SCHNEID COMMENTS: Our bodies are not commodities

Hannah Schneider is a junior communications major and creative writing minor and writes 'Schneid Comments' for the Daily News. Her views do not necessarily agree with those of the newspaper. Write to Hannah athmschneider@bsu.edu.

 Eating disorders don’t exist in a vacuum. Despite being very real, possibly fatal illnesses, they don’t appear like colds. They are a result of many, many different factors, but the one I want to focus on is the concept of beauty. The cultural conviction and affinity for meeting a certain specific ideal.

I don’t know what it's like to feel like I don’t have an expiration date. My whole life, I have felt like I needed to be beautiful to be taken into account. Now that I am 20 years old, and by some standards "beautiful," I worry about its fleeting nature and what will happen when that so-called "beauty" fades. What I mean by that is, from the moment I started to obsess over my dolls and princess movies as a child to now, I have always had the concept of my beauty resting in view. I need to have these things in order to be valued. I must strive for them.

I remember being 86 pounds and worrying about how I wanted to be back in the 70s. I was nine. I didn’t have an ED then, but it is important to recognize our thoughts and frames of reference, especially at young ages. For the 10 years it took me to escape my teens, I was inundated with messages about my body. What my body was supposed to do, how it was supposed to curve and who I was supposed to present it for.

Not only do we think we know what our bodies should look like, but we also begin to hold assumptions and expectations for others. That’s something I've realized recently. Even as a liberal feminist who strives to be an accepting person, I too expect beauty from women and bulk and chisel from men. This is because it is what I constantly see portrayed in the media I consume. I am working to reconceptualize my preconceived expectations, but it's hard after 20 years of consuming media's misleading messages.

Hannah Schneider

There is nothing wrong with feeling, wanting or being beautiful. But it seems to me that the definition of beauty is entirely too narrow and exclusively meant for people to match what brands and companies that have been deemed desirable. Blonde, tall, tan, thin and white for women, for example.

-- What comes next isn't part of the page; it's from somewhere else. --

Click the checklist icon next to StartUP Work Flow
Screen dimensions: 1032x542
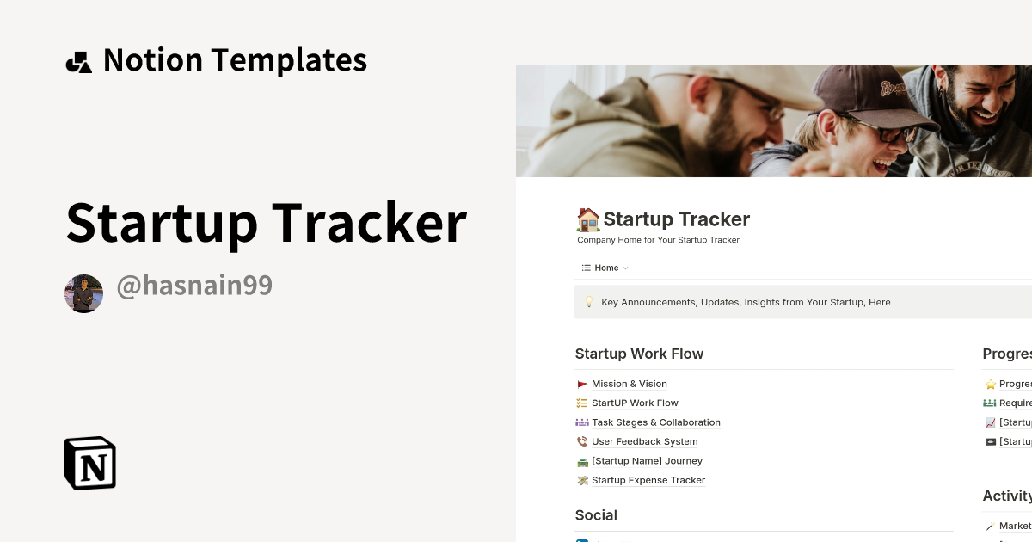point(582,403)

Naomi Wolf, author of the essay, “The Beauty Myth” explains that after the feminist movement, in which mostly middle class women were liberated from traditional roles within domestic settings, the beauty industry exploded in the following decades. The cosmetic, weight loss and skin care industries all but began, and women started to be featured in advertisements differently. And now, according to Anorexia Nervosa and Associated Disorders:

  • The body type portrayed in advertising as the ideal is possessed naturally by only 5 percent of American females.
  • 47 percent of girls in fifth-12th grade reported wanting to lose weight because of magazine pictures.
  • 69 percent of girls in fifth-12th grade reported that magazine pictures influenced their idea of a perfect body shape.
  • 42 percent of first-third grade girls want to be thinner.
  • 81 percent of 10-year-olds are afraid of being fat.

The results and harmful effects are not only harmful to women. With men,

  • An estimated 10-15 percent of people with anorexia or bulimia are male.
  • Men are less likely to seek treatment for eating disorders because of the perception that they are “woman’s diseases.”

Overall, these diseases are incredibly serious and life threatening. However, they aren’t like colds where all of sudden one just "has an eating disorder." They develop over time and are, in part, a response for the warped images we see and are manipulated into striving for.

As a communications major, I recognize the necessity that advertising, media and entertainment possess in our culture and overarching economic industry.

As a woman, I recognize the fear of not being valuable if I am not beautiful.

At what point did our bodies become commodities? At what point did these industries decide they needed to convince men and women that they were lacking so much... To convince them to consume and syndicate a completely unrealistic idea?

My body has rarely ever felt like my own, and I have been so unfair to it. I have begun to apologize for the anger that I have had toward it, but until these overarching images of slenderness and flawlessness are reconciled in some way, many will have similar or even worse experiences.